‘Le Chef’ movie review: Absurdity fills the menu


Chef Jacky Bonnot (Michael Youn) needs to perfect his technique both in and out of the kitchen in “Le Chef.” (Nicolas Schul/Cohen Media Group)
July 24, 2014

The more seasoned of the two skillet wizards who become friends and co-workers in “Le Chef” is known for meals that are well-crafted but old-fashioned. That also describes this predictable French comedy, which is amiable but far from piquant. While Alexandre Lagarde (Jean Reno) researches new ideas for his spring menu, director and co-writer Daniel Cohen serves up the cinematic equivalent of beef bourguignon.

Alexandre, who runs a three-star Paris restaurant named for himself, has a problem. The critics want the gimmicky new style known as molecular gastronomy, with ordinary foodstuffs tricked into bizarre forms. So does his callow young boss (Julien Boisselier), who inherited his father’s control of the restaurant, Cargo Lagarde.

For Jacky Bonnot (Michael Youn), a Lagarde devotee, the challenge seems to be simpler. All he needs to do is hold a job — any job — to support girlfriend Beatrice (Raphaelle Agogue) and their imminent baby. But Jacky, who has only ever worked at diner-style eateries, can’t help turning out haute cuisine, and is inevitably fired. Even when he takes a gig as a painter at an upscale senior citizens home, he is drawn to tinker in the kitchen.

Inevitably, Alexandre visits a friend at the facility, where he discovers that Jacky has prepared a fine version of one of the three-star chef’s recipes. So Alexandre offers Jacky an unpaid tryout at Cargo Lagarde, which the younger man can hardly refuse. But neither can Jacky tell Beatrice that he just quit a paying job for a salary-free internship.
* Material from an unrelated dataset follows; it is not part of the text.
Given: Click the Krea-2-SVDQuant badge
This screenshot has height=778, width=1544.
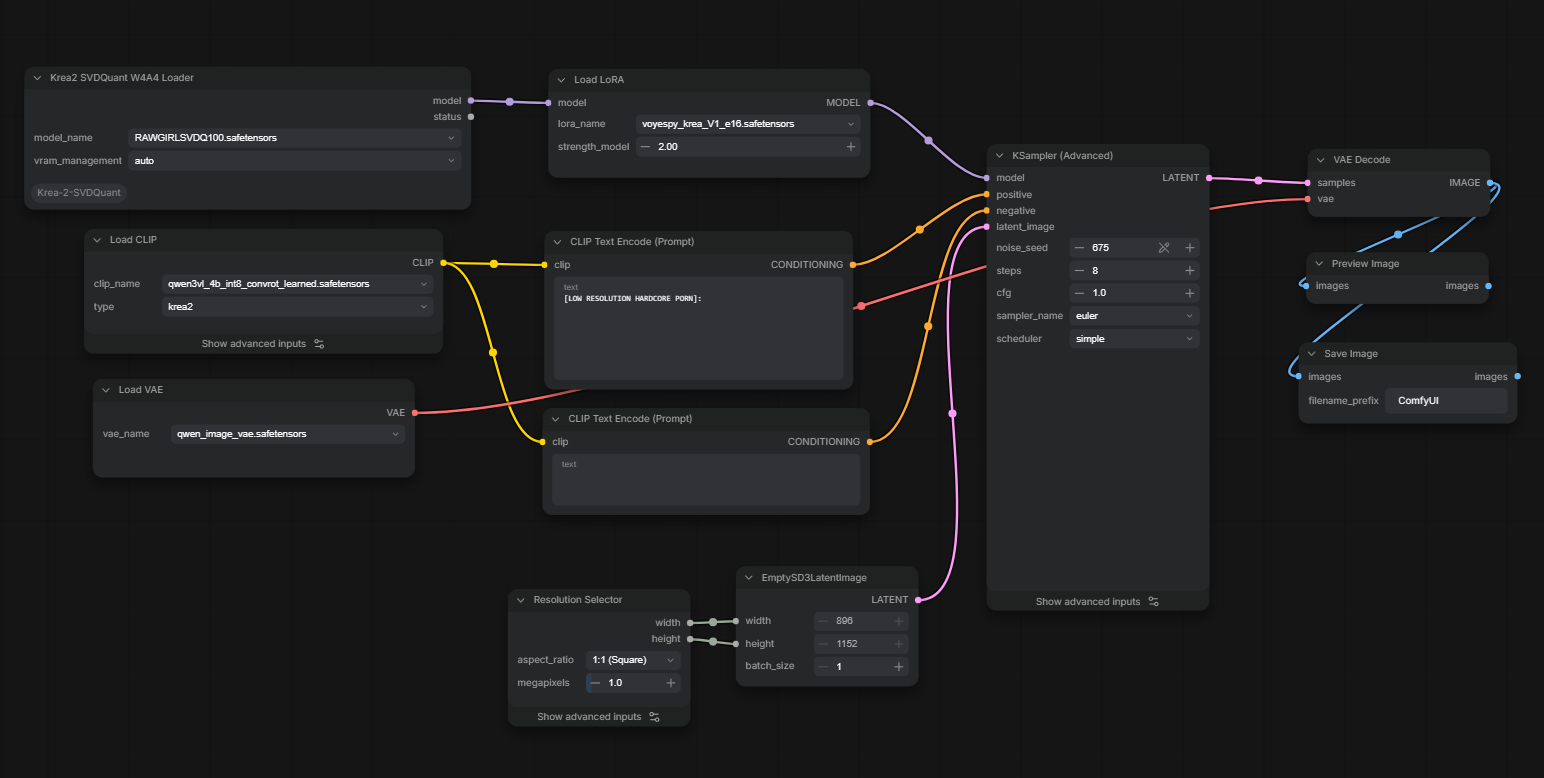Looking at the screenshot, I should [x=79, y=193].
After evoking only warm smiles in its first half, “Le Chef” ultimately veers into farce. Jacky invites an eccentric Spanish chef to demonstrate his techniques, using liquid nitrogen and ducks he poached from a Paris park. (This infamy returns in a throwaway after-the-credits gag.) Then Alexandre and Jacky dress as a cartoonish Japanese couple — a samurai and a geisha — for a covert meal at a rival’s absurdly trendy restaurant. Even viewers who are amused by national stereotypes will likely squirm through this clumsy scene.

The film’s payoff is about as novel as a scoop of lemon sorbet. Alexandre’s style of cooking, lightly refreshed, is sure to triumph in the end. But while the movie spends most of its time in the kitchen, its moral is that chefs should budget more hours for home. Alexandre comes to realize he’s neglected his college-age daughter (Salomé Stévenin), and Jacky must make things right with Beatrice.

And if that means scurrying to the maternity ward with an engagement ring — well, it’s not just the food in “Le Chef” that upholds tradition.

Jenkins is a freelance writer.

★ ★

PG-13. At the Angelika Pop-Up at Union Market. Contains obscenity. In French, Spanish, Japanese and English with subtitles. 84 minutes.